Industry critics believe that the function of Project Chalk is not the first (Microsoft’s Skype for
Hololens also has the same function), but Vuforia is really unique in realizing similar functions only on mobile phones and pads without any helmet.
Gartner analysts believe that this application is a milestone:
"If this application direction proves to be successful, then what it really changes is the essence of our interaction with the physical world using smart phones or digital technology."
It is meaningless to just stare at the AR market data on the consulting company chart.
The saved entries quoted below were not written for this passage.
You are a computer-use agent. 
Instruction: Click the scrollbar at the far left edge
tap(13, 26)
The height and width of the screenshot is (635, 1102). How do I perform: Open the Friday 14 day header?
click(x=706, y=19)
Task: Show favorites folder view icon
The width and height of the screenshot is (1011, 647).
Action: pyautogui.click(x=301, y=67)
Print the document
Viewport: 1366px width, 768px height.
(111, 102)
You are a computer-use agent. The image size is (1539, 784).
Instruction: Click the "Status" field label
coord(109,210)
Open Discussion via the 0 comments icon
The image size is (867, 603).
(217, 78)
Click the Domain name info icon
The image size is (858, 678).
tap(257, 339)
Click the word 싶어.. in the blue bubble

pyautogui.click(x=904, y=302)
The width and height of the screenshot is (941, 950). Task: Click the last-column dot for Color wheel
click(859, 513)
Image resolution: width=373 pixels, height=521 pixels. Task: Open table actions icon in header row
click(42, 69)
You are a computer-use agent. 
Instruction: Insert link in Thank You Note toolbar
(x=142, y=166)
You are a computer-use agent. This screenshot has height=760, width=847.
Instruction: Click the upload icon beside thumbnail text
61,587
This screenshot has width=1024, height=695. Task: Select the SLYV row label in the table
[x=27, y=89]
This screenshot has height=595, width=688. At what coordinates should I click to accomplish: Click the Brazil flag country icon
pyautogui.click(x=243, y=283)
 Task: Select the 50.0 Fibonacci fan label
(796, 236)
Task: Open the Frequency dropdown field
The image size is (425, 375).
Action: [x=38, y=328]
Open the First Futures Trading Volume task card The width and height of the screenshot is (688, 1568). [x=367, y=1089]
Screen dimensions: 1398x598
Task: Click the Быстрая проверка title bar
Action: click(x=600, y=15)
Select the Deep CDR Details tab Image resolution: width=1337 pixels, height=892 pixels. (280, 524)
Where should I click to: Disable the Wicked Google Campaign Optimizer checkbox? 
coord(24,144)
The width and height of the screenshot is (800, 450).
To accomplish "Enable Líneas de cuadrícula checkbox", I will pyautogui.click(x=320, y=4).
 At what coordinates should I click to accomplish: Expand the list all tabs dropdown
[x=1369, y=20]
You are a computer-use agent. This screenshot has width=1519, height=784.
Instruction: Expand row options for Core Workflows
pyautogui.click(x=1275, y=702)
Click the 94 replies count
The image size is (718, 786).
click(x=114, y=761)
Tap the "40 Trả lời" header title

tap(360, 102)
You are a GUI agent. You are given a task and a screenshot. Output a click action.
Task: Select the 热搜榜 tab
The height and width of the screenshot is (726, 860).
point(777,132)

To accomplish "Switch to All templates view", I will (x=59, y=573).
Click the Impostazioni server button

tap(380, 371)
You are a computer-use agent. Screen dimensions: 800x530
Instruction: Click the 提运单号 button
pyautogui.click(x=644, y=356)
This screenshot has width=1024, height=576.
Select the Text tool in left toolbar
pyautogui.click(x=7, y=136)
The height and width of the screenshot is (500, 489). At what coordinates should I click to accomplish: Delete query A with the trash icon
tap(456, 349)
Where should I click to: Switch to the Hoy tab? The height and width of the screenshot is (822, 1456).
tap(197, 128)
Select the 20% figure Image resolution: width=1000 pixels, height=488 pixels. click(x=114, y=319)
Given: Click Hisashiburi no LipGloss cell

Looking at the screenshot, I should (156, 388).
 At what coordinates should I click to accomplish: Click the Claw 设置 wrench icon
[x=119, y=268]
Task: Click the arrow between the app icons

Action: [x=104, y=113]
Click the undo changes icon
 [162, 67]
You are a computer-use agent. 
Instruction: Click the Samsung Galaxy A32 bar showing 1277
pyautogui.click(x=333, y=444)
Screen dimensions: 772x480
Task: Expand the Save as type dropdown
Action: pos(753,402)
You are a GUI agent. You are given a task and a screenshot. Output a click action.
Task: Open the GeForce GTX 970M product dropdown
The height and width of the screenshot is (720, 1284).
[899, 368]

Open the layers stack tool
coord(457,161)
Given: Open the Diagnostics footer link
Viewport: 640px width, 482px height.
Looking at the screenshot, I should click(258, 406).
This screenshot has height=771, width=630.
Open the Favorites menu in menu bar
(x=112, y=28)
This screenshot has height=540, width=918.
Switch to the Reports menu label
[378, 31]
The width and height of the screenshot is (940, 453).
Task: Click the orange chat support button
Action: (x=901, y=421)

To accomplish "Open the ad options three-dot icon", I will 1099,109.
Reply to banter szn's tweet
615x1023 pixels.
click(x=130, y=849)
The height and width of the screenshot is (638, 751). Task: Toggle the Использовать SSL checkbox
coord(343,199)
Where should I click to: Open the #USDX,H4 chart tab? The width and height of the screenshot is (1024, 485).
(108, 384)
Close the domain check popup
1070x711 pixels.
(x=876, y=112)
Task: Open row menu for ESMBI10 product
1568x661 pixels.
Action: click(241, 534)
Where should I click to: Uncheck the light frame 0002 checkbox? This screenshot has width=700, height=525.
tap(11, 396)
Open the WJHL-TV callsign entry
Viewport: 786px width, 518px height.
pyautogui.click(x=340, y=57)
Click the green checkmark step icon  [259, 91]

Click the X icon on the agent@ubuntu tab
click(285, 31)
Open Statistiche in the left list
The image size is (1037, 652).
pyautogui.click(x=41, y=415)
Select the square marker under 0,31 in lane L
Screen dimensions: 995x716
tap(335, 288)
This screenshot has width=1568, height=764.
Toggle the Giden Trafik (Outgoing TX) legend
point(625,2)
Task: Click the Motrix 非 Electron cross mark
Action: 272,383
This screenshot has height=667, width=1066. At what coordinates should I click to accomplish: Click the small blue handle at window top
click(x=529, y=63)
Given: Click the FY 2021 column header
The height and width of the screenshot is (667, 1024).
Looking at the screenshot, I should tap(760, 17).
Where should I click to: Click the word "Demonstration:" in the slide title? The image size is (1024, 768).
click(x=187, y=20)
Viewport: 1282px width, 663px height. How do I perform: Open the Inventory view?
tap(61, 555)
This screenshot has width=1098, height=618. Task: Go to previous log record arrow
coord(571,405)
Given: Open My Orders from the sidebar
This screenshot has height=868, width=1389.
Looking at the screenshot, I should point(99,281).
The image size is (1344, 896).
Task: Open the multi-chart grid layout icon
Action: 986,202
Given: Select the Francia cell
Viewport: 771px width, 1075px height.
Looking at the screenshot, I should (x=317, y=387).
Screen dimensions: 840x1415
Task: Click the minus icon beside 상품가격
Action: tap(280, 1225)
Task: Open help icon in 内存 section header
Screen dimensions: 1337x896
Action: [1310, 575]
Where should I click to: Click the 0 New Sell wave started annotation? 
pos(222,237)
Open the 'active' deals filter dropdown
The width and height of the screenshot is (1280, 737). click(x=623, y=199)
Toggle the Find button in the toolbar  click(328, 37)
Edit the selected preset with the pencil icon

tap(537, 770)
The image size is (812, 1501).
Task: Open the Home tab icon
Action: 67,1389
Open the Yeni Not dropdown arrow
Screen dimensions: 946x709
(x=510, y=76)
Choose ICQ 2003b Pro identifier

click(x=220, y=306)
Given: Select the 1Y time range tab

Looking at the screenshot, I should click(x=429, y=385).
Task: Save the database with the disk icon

Immediately after the VR that was thrown from the peak of hype to the bottom of the valley, it was a blind pursuit of AR. Consulting companies have thrown out a number of data reports one after another. However, in theory, the future market of billions of dollars has little to do with the hardware and content that are really accepted by the market at present, and the continuation of these chicken blood reports is even more precarious.
It is a miracle to expect "killer applications" to promote miracles in the market itself-it is hard to meet. On the contrary, like Vuforia, it is only based on mobile phones, using existing AR technology, integrating product functions and solving a practical problem that is difficult to solve in mobile phone application at present, which may be the correct direction for AR to be truly accepted by the market.
As a project of mobile chip giant Qualcomm, Vuforia was sold to PTC, an Internet software manufacturer headquartered in Needham, Massachusetts, in the second half of 2015.
At present, Vuforia provides developers with software that can create AR applications. Over 350,000 developers have become registered users of Vuforia. These developers have created more than 40,000 AR applications, such as Lego’s Nexo.
Nights game, Mattel’s View-Master Destinations application. There are still 45,000 applications under development.
Broad market prospects of Project Chalk
Project
Chalk is the first Vuforia-based application designed specifically for the consumer market. However, PTC has also opened the function of the project to industry users. This means that there will be more industry-specific applications, such as Internet service providers can use Project.
Chalk online video to solve the problem of home broadband, or cable TV service providers can tell users how to operate cable TV set-top boxes.
Project
Chalk applications can take screenshots in videos and edit pictures. This is useful for large objects that can’t be completely covered by the mobile phone camera. For example, when you scan a physical car, the interlocutor at the other end of the screen can only see part of the car body in your mobile phone lens, and the previously saved image is an indispensable reference.
Even one party in the conversation can remotely help the other party turn on the lighting on the mobile phone to see the situation that both parties are facing more clearly.
Project
Chalk’s future application direction can also be target recognition. For example, if you open the application and point your mobile phone camera at the router, the application will know the target you are looking at and provide information about it. This is the same as Google we reported before.
The application of Lens is a truth.
Current Project
Chalk must be broadcast live before it can be used, and there is no function of saving records. In the future, chat records will be added so that users can call the materials at any time. However, Vuforia promises not to disclose this information to protect users’ family and personal privacy.
At present, Project Chalk is not an official name, and it is only open to early developers who registered before this summer. It is expected that Apple App and Google will be launched this fall.
Play。 There are also plans to support some Amazon applications on Android.